TATRY. Jak informowaliśmy, wczoraj w Dolinie Chochołowskiej doszło do wypadku. Niedźwiedź ugryzł mężczyznę. Jak podkreśla TPN - "do zdarzenia doszło w miejscu oddalonym od szlaku turystycznego. Niedźwiedź został zaskoczony w zaroślach kosodrzewiny. Do tej sytuacji prawdopodobnie w ogóle by nie doszło, gdyby nie silny wiatr, który osłabił czujność zwierzęcia".
- Ponieważ niedźwiedź nie wyczuł zapachu zbliżającego się człowieka, zupełnie nie spodziewał się spotkania w tym miejscu. Do kontaktu doszło w bardzo bliskiej odległości. Z jego perspektywy był to atak człowieka. W reakcji obronnej niedźwiedź ugryzł mężczyznę w nogę i uciekł. W skutek zdarzenia turysta z poranioną nogą został przewieziony przez ratowników TOPR do zakopiańskiego szpitala. Skąd, po opatrzeniu niegroźnych ran, został wypuszczony do domu.Nieprawdą jest, że niedźwiedź był głodny i zaatakował w celu żerowania na człowieku, jak podaje lokalna prasa. Nieprawdą jest, że osoba, która doznała urazu robiła tzw. „selfie” z niedźwiedziem. Nieprawdą jest, że turysta wędrował szlakiem. Przed publikacją prosimy dziennikarzy o sprawdzenie u źródła. Rozpowszechnianie tego typu informacji może wyrządzić krzywdę niedźwiedziom tworząc niebezpieczne stereotypy - apeluje Ewa Holek-Krzysztof. W Tatrzańskim Parku Narodowym obowiązuje zakaz schodzenia z wyznaczonych szlaków turystycznych.
- Od lat podkreślamy, że jest to zachowanie szkodzące przyrodzie i narażające siebie na różne niebezpieczeństwa, w tym spotkanie z dzikimi zwierzętami. Turyści każdego dnia (poza okresem zimowym) obserwują niedźwiedzie ze szlaków i nie dochodzi do niebezpiecznych sytuacji. Niedźwiedzie spodziewają się tam obecności ludzi i podchodzą na tyle blisko, na ile czują się bezpieczne. Ich celem nie jest kontakt z ludźmi, a już na pewno nie atak. Do sytuacji, którą można nazwać atakiem, doszło ostatnio na terenie naszego Parku w 1926 roku. Wczoraj turysta znalazł się w nieodpowiednim miejscu, przy nieodpowiednich warunkach - dodaje pracownica Tatrzańskiego Parku Narodowego.

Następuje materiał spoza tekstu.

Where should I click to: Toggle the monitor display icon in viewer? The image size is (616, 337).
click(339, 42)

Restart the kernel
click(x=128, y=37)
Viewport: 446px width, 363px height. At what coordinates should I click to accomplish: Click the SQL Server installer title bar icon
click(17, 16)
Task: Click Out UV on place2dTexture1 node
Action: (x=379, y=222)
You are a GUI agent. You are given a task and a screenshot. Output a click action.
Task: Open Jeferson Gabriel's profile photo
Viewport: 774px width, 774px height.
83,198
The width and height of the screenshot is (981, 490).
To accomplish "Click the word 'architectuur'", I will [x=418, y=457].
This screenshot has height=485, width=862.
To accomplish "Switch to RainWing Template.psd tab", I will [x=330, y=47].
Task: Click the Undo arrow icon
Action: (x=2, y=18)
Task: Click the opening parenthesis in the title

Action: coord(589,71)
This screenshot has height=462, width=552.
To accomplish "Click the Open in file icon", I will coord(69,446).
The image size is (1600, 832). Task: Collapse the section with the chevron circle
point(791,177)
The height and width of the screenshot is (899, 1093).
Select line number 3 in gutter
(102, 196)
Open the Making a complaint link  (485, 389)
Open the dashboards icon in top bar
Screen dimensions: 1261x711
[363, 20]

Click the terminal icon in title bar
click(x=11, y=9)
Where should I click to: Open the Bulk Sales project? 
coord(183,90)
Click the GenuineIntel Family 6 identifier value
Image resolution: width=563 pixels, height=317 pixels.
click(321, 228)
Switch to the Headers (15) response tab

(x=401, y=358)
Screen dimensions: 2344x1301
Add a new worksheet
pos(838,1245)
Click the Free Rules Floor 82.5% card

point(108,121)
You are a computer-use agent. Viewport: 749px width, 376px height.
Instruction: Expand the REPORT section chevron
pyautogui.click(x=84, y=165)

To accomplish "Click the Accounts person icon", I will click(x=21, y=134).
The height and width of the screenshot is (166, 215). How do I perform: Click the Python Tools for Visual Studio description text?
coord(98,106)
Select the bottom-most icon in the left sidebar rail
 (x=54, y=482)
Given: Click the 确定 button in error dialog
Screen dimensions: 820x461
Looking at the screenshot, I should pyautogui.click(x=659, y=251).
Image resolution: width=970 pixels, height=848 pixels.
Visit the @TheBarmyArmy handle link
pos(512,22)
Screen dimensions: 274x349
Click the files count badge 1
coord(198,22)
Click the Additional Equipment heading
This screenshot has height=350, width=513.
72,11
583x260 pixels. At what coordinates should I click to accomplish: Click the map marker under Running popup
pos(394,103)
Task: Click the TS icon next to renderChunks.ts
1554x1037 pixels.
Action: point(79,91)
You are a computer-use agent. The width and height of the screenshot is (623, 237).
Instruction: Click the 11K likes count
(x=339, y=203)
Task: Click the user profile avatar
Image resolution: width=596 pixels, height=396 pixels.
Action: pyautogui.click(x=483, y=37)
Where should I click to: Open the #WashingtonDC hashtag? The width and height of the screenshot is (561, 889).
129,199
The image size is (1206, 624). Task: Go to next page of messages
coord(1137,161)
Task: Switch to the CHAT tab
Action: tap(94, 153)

- Bardzo rzadko zdarza się, że niedźwiedź aktywnie poszukuje kontaktu z ludźmi. Pomijając tzw. osobniki problemowe, nawykłe do zdobywania pokarmu dostarczanego przez człowiek. Dlatego przypominamy: nie dokarmiaj dzikich zwierząt, nie zbliżaj się do nich, pozostań na szlaku i wracaj z gór przed zmrokiem - mówi Filip Zięba z Tatrzańskiego Parku Narodowego, specjalista od niedźwiedzi.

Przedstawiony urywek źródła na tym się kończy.